Харольд, больше слушавший и лишь иногда вставлявший два-три слова, периодически вставал и подливал всем вина, одновременно подавая прямо на вертелах куски жареной свинины. Одного кабанчика из семейства он все-таки успел добыть, и сейчас его сочное мясо они и поглощали.
– Ее мать умерла, когда малышке было четыре года, а отец – Двельф – погиб почти год назад в стычке с бриттами, – рассказывал Хруотланд, переодетый, так же как и Карл, и потягивавший рейнское небольшими глотками. Отблески пламени играли на его лице, придавая повествованию особую трагичность. – К сожалению, Двельф только после рождения дочери узаконил союз с ее матерью перед алтарем. Он умер на моих руках, но перед смертью дал согласие на мой брак с Кларингой.
– О, так ты тоже охоч до женской плоти? – рассмеялся Карл.
Хруотланд как-то странно взглянул на него, и Карл смутился, поняв всю неуместность вырвавшихся слов, отразивших метавшиеся и прыгавшие в нем мысли. Он глотнул вина и сказал:
– Не слишком удачные шутки бывают даже у королей. Рассказывай, рассказывай. Поверь, я внимательно тебя слушаю.
– Вот тут-то и появился барон Ранульф, – продолжил Хруотланд, снова переводя взгляд на ярко пылавший камин. Его обычно голубые глаза потемнели, и горькая складка пробежала от уголка рта. – Он дальний родственник Двельфа и Кларинги.
– Это какой же Ранульф? Из Аквитании? – встрял с вопросом Харольд.
– Да. Оспорив права Кларинги, он сумел убедить хозяина Ле-Манского пага графа Фордуора и унаследовать все поместья, а Кларингу отправили в монастырь, там же, в Ле-Мане.
При упоминании имен Ранульфа и Фордуора Карл помрачнел, потер ладонью недавно выбритый подбородок, но ничего не сказал.
– Собственно, мой рассказ подходит к концу, – заторопился Хруотланд, заметивший изменение настроения Карла, но не понявший причины этого изменения. – Это решение поддержал епископ Ле-Манского округа Герен.

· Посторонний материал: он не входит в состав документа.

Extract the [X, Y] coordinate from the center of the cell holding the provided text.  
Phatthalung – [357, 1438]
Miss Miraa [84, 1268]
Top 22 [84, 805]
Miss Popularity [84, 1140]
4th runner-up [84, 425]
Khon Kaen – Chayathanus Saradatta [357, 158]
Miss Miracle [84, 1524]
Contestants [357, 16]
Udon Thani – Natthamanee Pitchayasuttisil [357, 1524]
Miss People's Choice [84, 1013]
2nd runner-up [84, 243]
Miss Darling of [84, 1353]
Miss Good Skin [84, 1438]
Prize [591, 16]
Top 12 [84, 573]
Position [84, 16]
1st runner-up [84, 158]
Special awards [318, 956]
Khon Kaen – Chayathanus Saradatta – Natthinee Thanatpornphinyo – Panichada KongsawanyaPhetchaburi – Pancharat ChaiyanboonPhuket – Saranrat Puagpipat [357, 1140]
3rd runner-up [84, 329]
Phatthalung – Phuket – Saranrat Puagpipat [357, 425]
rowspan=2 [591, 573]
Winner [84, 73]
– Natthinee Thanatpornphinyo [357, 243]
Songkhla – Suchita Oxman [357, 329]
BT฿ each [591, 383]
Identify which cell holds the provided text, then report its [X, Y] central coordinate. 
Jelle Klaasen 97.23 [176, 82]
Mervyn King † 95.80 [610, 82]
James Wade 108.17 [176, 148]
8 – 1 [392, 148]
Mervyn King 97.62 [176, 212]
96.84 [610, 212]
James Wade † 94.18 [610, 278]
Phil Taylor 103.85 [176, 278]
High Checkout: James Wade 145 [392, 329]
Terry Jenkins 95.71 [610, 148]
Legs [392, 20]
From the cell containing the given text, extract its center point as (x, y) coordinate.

Услышав имя Герена, поддерживавшего старую знать, Карл помрачнел еще больше.
«Опять эта гнида Ранульф, – думал Карл. – Ему мало аквитанских владений, и он тянет свои загребущие руки в Ле-Ман. А теперь еще и Герен с ним заодно. Спелись, крысы. И ведь это может стать очень опасным, учитывая близость границы с язычниками-бриттами, постоянно тревожащими франков. Не успел я усмирить бунтовщика Гунольда, как могу получить еще одного. Только более сильного. Эта тварь Ранульф, не задумываясь, пойдет на союз с бриттами, даром они язычники, а он христианин. А Герен, хоть и слуга Божий, но алчен не по-христиански и за мешок солидов на все закроет глаза. Все оправдает. Что, интересно, по этому поводу думает моя мамочка? Или у нее в голове лишь одно – как бы достойно меня женить? Надо будет, чтобы Хруотланд пересказал эти события Бертраде. Пусть у нее болит голова, раз уж она хочет управлять франками».
Голос Хруотланда, в котором звучала печаль, снова привлек внимание Карла.
– Мое поместье Антре ушло за долги. Соблюдая формальность, я заложил его отцу Кларинги, чтобы вооружить достаточный отряд в помощь Двельфу. Но Двельф погиб, и деньги возвращать некому. Наследство Кларинги перешло в руки Ранульфа, а она сама заключена в монастырь. Вот, собственно, и все.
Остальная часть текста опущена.